• **SUPPLIED MATERIAL**

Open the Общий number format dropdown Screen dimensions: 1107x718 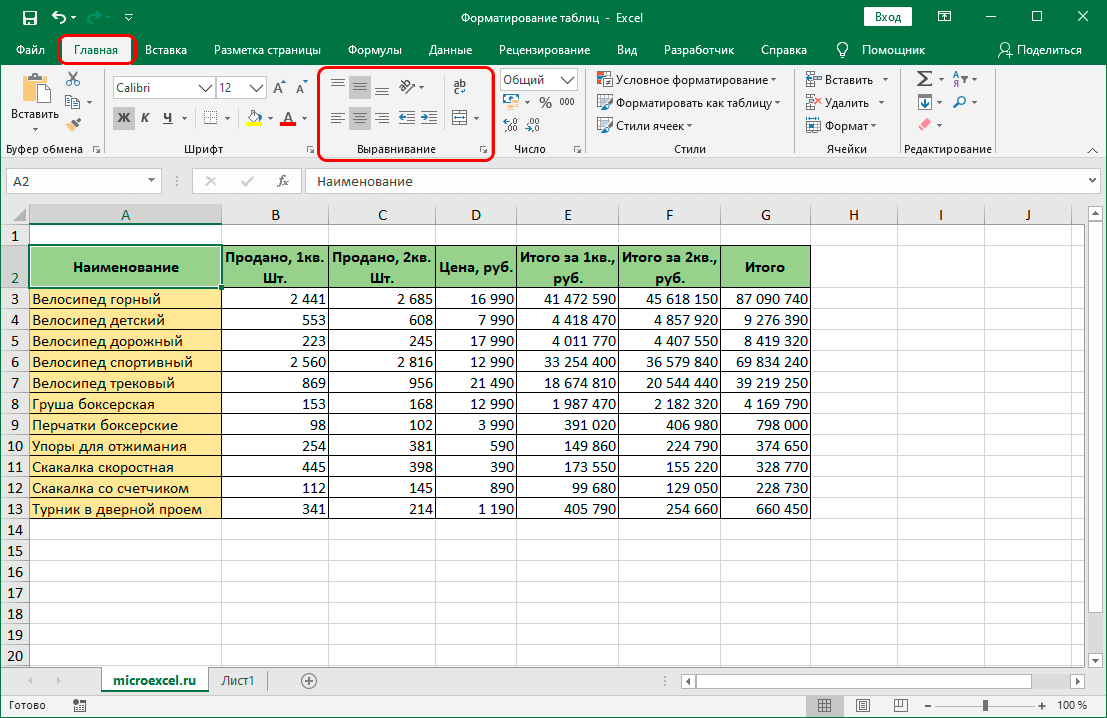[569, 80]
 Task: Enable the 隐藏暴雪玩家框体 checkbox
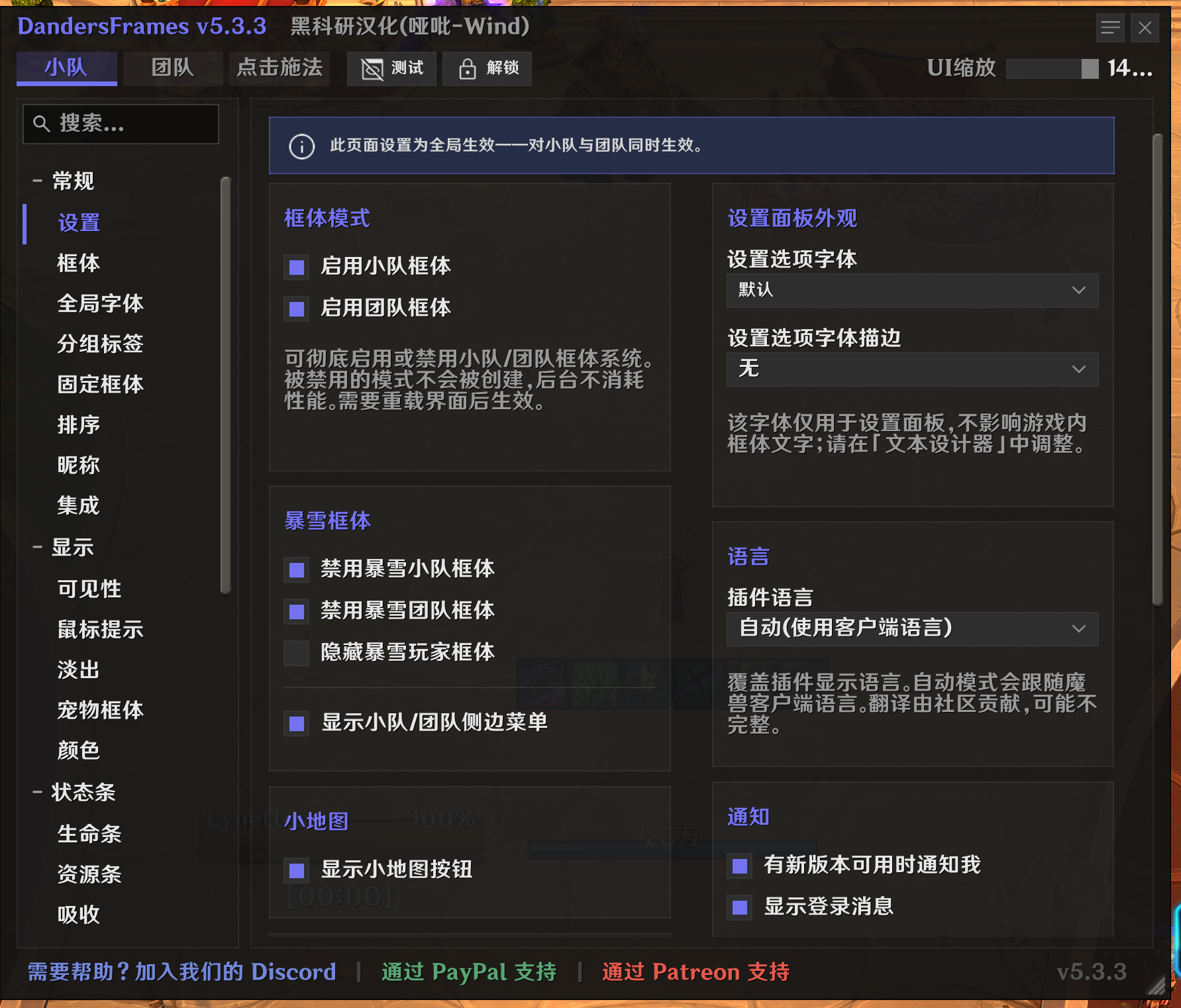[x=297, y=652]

==

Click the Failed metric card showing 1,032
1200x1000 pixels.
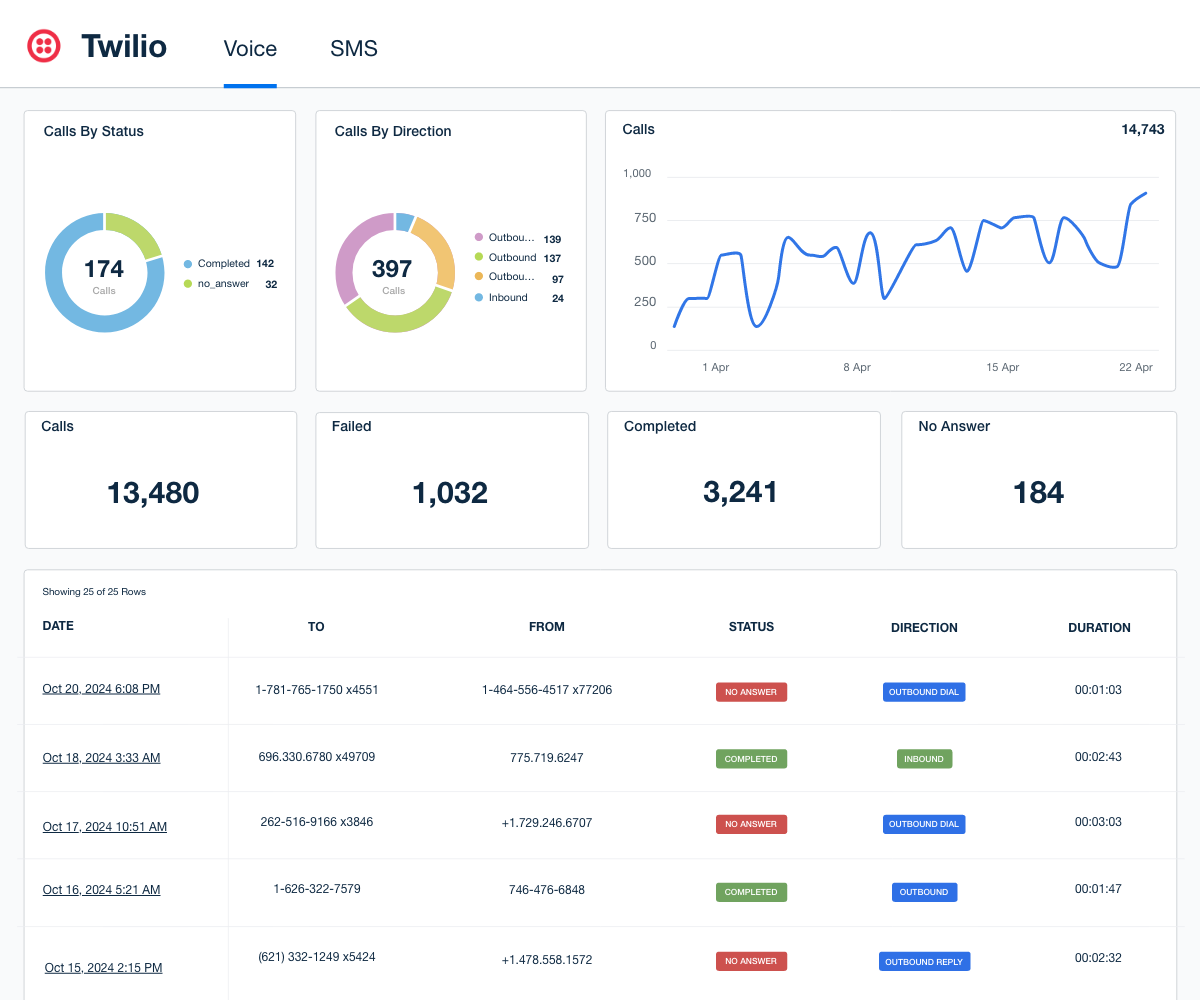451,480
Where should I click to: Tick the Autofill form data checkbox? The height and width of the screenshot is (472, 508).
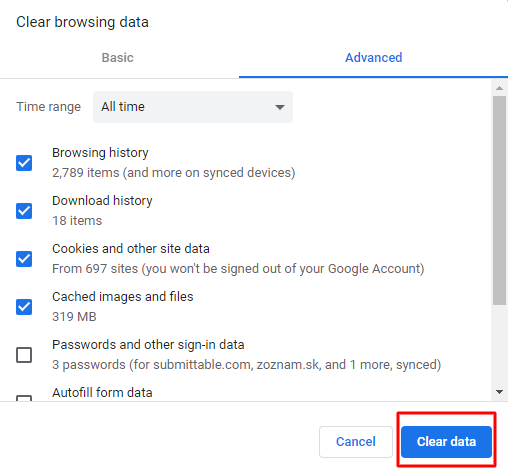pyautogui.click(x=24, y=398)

• **WHAT TO WORK ON**
Return the rows from the line containing "Click the Failed metric card showing 1,032" through the line containing "pyautogui.click(x=24, y=398)", both included, with each line unchanged. Leave out the pictures.

• **THE COMPLETED TASK**
Click the Failed metric card showing 1,032
1200x1000 pixels.
451,480
Where should I click to: Tick the Autofill form data checkbox? The height and width of the screenshot is (472, 508).
pyautogui.click(x=24, y=398)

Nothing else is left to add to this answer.